* [What you have to do]: Copy the lines below verbatim. Begin with the first and end with the line containing "Click the shipping truck icon".

(Saved data entries)
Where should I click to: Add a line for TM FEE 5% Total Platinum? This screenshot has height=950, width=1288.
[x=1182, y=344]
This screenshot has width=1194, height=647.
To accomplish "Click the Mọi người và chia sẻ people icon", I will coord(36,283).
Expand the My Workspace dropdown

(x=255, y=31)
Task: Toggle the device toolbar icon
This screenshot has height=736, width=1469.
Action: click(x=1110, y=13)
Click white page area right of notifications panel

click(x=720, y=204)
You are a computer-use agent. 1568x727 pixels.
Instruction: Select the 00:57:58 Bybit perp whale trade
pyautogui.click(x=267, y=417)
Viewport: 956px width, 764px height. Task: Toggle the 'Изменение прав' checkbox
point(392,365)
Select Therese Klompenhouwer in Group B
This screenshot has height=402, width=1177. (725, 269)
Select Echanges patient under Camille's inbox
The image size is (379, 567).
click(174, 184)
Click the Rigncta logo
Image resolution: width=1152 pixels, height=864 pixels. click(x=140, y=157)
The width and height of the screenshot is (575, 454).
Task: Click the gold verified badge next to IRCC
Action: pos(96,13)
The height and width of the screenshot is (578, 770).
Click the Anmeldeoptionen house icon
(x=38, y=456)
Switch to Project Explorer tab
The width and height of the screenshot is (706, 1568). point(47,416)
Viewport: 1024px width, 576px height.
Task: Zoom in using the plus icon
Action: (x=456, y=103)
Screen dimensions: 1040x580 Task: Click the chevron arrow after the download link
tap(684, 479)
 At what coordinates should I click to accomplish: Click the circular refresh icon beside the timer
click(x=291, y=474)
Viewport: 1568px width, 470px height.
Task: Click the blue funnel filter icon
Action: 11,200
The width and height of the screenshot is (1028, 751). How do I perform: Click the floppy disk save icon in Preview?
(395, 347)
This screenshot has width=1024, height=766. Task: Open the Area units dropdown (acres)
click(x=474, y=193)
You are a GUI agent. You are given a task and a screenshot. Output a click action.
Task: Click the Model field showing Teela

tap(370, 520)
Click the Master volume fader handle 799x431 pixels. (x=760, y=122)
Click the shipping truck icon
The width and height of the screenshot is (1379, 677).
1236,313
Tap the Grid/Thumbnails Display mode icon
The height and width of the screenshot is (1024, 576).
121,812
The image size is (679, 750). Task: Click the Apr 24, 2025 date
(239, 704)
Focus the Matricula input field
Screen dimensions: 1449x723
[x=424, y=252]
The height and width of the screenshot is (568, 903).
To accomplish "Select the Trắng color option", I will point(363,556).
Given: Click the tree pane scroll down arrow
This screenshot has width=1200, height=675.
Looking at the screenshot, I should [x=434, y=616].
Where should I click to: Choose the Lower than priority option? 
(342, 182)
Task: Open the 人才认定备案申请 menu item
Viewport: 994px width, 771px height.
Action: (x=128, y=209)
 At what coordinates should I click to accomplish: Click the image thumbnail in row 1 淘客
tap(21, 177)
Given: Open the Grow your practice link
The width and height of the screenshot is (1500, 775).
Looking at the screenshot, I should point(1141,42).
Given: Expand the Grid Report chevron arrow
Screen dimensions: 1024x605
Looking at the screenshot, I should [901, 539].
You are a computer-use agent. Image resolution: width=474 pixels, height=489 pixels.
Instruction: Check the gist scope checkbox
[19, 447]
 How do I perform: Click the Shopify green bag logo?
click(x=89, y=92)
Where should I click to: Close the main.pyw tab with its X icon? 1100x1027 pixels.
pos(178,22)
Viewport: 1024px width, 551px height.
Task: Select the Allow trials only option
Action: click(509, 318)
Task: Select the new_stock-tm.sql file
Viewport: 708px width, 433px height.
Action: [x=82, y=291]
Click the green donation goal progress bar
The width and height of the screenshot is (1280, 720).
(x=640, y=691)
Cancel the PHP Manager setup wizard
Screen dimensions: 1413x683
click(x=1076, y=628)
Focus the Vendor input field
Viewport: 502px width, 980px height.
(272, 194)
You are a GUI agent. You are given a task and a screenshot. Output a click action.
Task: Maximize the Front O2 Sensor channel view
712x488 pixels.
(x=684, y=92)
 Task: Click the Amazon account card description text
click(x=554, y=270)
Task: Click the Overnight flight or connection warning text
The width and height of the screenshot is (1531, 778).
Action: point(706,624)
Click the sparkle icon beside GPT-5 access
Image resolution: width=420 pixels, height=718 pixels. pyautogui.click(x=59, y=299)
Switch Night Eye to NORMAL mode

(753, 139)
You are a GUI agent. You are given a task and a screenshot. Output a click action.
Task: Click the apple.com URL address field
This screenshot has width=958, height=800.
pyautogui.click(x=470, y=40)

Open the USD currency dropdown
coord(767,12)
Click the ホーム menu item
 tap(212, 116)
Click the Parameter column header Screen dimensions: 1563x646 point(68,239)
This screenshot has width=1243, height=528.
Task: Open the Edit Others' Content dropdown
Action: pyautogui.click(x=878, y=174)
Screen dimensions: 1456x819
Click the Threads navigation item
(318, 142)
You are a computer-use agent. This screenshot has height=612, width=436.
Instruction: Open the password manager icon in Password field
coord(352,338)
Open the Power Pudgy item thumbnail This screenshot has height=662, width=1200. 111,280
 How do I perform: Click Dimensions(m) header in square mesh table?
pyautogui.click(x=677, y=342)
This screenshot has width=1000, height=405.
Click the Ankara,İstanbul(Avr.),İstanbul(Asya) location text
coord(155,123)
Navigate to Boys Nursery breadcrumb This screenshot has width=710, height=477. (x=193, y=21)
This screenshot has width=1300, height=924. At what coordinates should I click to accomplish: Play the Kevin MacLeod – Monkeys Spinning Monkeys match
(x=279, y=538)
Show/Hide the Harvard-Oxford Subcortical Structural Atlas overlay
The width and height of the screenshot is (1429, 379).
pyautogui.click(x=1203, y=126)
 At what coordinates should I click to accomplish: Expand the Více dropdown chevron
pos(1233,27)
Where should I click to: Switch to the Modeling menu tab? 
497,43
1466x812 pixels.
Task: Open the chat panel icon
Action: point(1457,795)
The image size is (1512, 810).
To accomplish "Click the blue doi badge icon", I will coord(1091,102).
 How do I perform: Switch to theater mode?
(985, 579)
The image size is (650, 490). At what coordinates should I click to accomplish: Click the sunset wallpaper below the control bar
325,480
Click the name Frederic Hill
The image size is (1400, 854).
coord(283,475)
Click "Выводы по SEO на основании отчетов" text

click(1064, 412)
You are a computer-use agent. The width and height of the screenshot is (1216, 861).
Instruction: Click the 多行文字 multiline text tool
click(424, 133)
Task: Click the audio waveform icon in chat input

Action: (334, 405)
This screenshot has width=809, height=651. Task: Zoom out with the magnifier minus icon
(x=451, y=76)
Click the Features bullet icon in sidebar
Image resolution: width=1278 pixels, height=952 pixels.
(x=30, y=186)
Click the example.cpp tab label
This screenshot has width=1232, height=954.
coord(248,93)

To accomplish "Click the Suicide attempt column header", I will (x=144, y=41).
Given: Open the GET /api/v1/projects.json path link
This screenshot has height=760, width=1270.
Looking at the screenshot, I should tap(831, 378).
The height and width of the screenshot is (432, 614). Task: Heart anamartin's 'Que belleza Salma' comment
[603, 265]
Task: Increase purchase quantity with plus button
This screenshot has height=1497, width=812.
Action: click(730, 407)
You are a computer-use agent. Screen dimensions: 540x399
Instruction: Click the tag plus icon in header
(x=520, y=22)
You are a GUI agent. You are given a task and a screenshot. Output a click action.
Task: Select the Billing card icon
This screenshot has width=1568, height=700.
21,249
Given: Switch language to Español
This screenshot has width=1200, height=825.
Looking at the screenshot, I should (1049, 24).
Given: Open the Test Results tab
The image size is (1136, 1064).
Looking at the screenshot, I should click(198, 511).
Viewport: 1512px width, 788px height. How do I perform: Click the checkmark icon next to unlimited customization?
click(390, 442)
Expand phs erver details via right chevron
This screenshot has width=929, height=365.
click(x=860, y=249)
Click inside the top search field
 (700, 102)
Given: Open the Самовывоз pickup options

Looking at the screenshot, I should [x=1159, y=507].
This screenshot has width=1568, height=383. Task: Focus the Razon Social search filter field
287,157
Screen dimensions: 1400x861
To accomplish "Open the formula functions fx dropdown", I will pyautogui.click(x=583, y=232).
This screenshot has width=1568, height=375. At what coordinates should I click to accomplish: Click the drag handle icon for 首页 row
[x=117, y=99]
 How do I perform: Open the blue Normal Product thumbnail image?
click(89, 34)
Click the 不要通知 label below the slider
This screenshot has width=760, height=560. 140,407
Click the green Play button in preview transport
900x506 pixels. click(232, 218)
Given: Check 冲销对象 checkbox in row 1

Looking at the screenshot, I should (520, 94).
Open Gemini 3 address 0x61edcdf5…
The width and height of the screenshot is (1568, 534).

* [Completed exercise]:
Where should I click to: Add a line for TM FEE 5% Total Platinum? This screenshot has height=950, width=1288.
[x=1182, y=344]
This screenshot has width=1194, height=647.
To accomplish "Click the Mọi người và chia sẻ people icon", I will coord(36,283).
Expand the My Workspace dropdown

(x=255, y=31)
Task: Toggle the device toolbar icon
This screenshot has height=736, width=1469.
Action: click(x=1110, y=13)
Click white page area right of notifications panel

click(x=720, y=204)
You are a computer-use agent. 1568x727 pixels.
Instruction: Select the 00:57:58 Bybit perp whale trade
pyautogui.click(x=267, y=417)
Viewport: 956px width, 764px height. Task: Toggle the 'Изменение прав' checkbox
point(392,365)
Select Therese Klompenhouwer in Group B
This screenshot has height=402, width=1177. (725, 269)
Select Echanges patient under Camille's inbox
The image size is (379, 567).
click(174, 184)
Click the Rigncta logo
Image resolution: width=1152 pixels, height=864 pixels. click(x=140, y=157)
The width and height of the screenshot is (575, 454).
Task: Click the gold verified badge next to IRCC
Action: pos(96,13)
The height and width of the screenshot is (578, 770).
Click the Anmeldeoptionen house icon
(x=38, y=456)
Switch to Project Explorer tab
The width and height of the screenshot is (706, 1568). point(47,416)
Viewport: 1024px width, 576px height.
Task: Zoom in using the plus icon
Action: (x=456, y=103)
Screen dimensions: 1040x580 Task: Click the chevron arrow after the download link
tap(684, 479)
 At what coordinates should I click to accomplish: Click the circular refresh icon beside the timer
click(x=291, y=474)
Viewport: 1568px width, 470px height.
Task: Click the blue funnel filter icon
Action: 11,200
The width and height of the screenshot is (1028, 751). How do I perform: Click the floppy disk save icon in Preview?
(395, 347)
This screenshot has width=1024, height=766. Task: Open the Area units dropdown (acres)
click(x=474, y=193)
You are a GUI agent. You are given a task and a screenshot. Output a click action.
Task: Click the Model field showing Teela

tap(370, 520)
Click the Master volume fader handle 799x431 pixels. (x=760, y=122)
Click the shipping truck icon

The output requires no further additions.